THE DATA>
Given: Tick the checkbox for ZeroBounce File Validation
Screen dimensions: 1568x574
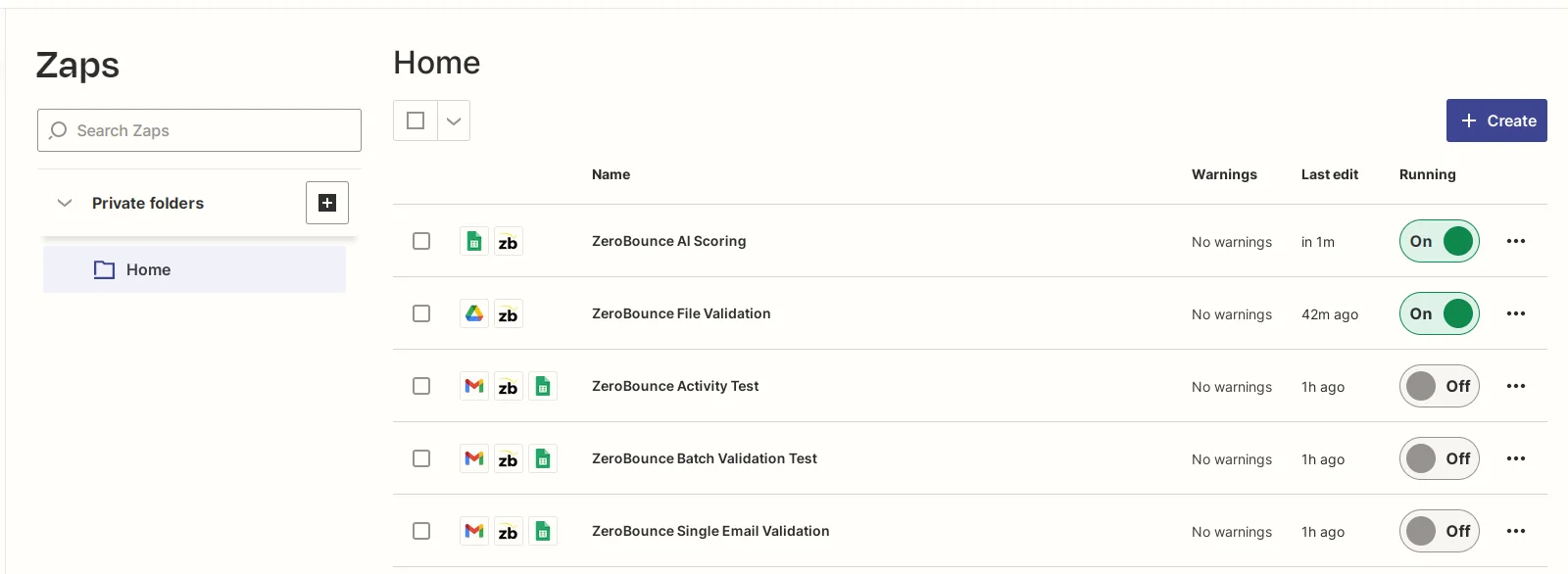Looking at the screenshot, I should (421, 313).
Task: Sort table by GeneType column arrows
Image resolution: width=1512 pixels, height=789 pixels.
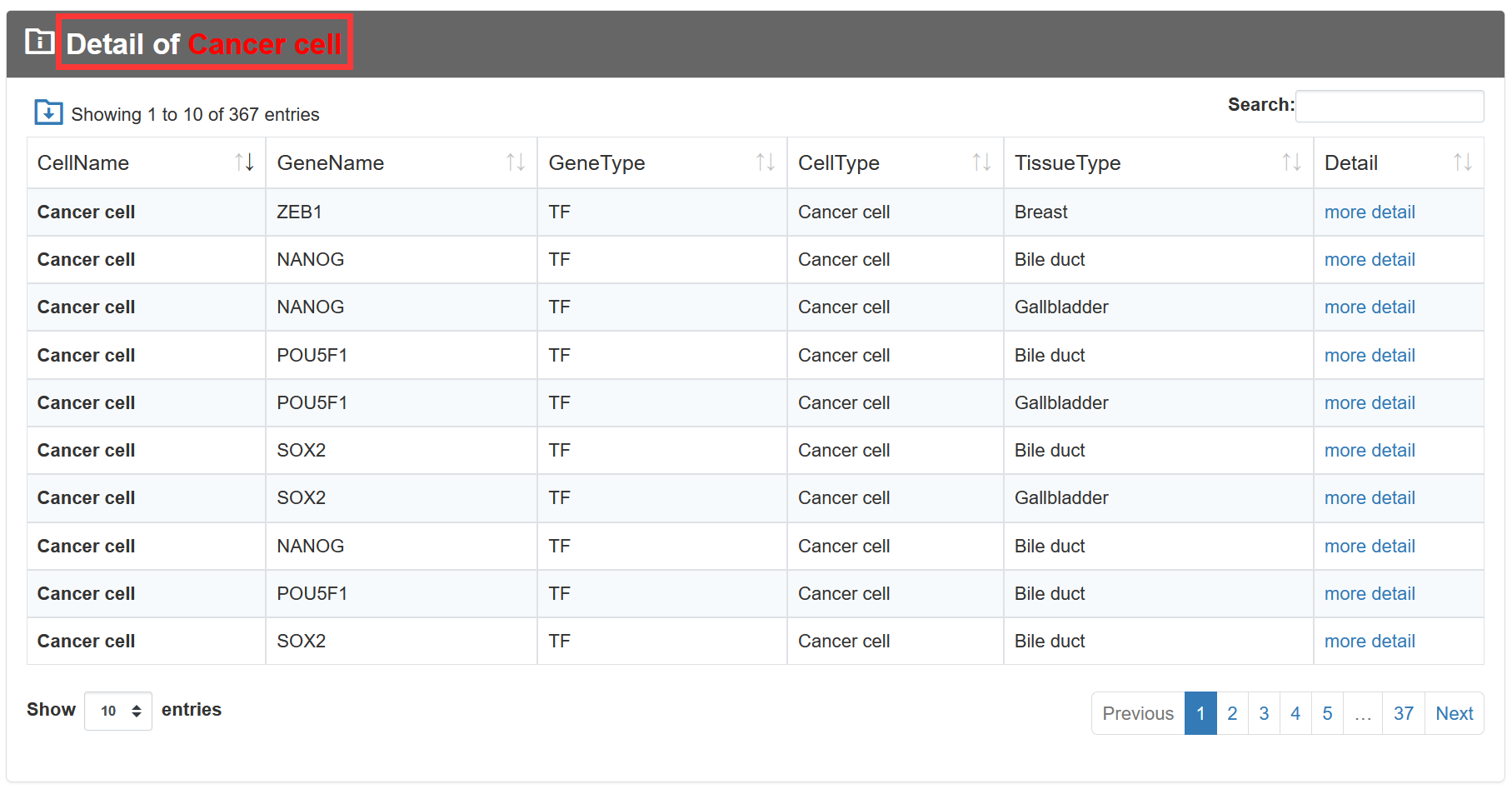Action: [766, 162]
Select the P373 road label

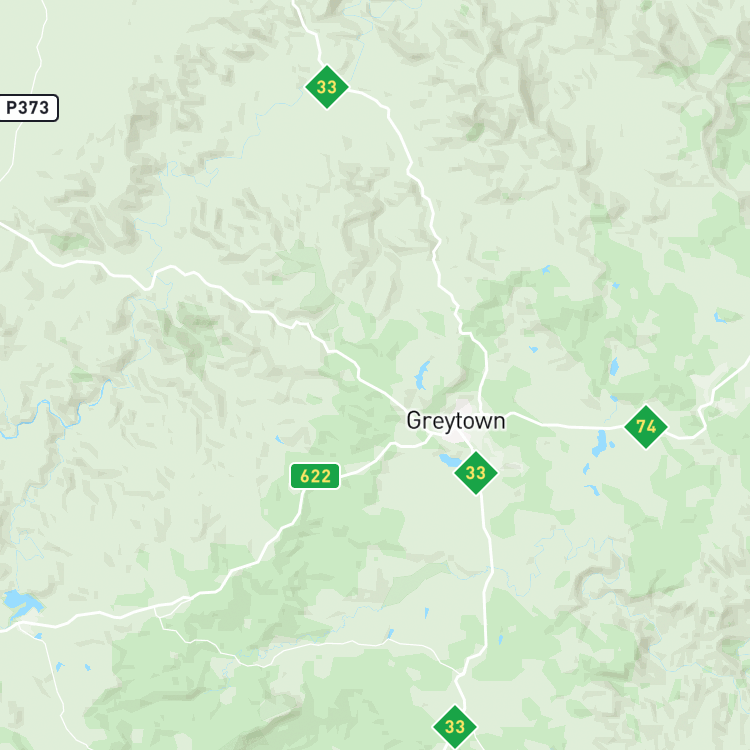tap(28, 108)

STATED EXERCISE>
Format the listing above as a JSON array of strings, one string per line, skipping blank lines. Leave the pictures out.

TASK SOLUTION>
[
  "Given: Tick the checkbox for ZeroBounce File Validation",
  "Screen dimensions: 1568x574",
  "Looking at the screenshot, I should (421, 313).",
  "Task: Sort table by GeneType column arrows",
  "Image resolution: width=1512 pixels, height=789 pixels.",
  "Action: [766, 162]",
  "Select the P373 road label",
  "tap(28, 108)"
]